Differentiation and optimisation
Introduction
Differentiation calculus is a core part of machine learning optimisation. Differentiation is often taught at school as finding a slope in geometry. While a theoretical concept of differentiation is important, I feel that connection between differentiation at school and differentiation for machine learning optimisation is not linked well.
This post aims to bridge the gap between school math and machine learning optimisation, focusing on how the mathematical concept (differentiation) is essential for the practical algorithm (gradient descent) to support machine learning. The post begins with a very basic concept of slope finding.

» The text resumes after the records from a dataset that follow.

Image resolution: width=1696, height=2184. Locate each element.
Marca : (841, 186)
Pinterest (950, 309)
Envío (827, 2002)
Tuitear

Finding a slope between two points
The general formula to find a slope \(a\) of a function \( y = ax \) is: \[ a = \frac{y_2 - y_1}{x_2-x_1} \] The figure below illustrates rise (vertical) and run (horizontal) changes between two points, Point 1 \((x = 0, y=0)\) and Point 2 \((x=2, y=4)\).
The slope of this function is \( a = \frac{4-0}{2-0} = \frac{4}{2} = 2 \). The funciton is \( y = 2x \).
Computing the slope is therefore to compute rise over run between two points. It's all good up to this point.
Finding a slope for the parabolic function
We're good with a linear function. What about finding a slop of the parabolic function? Intuitively, a slope changes at different pairs of two points.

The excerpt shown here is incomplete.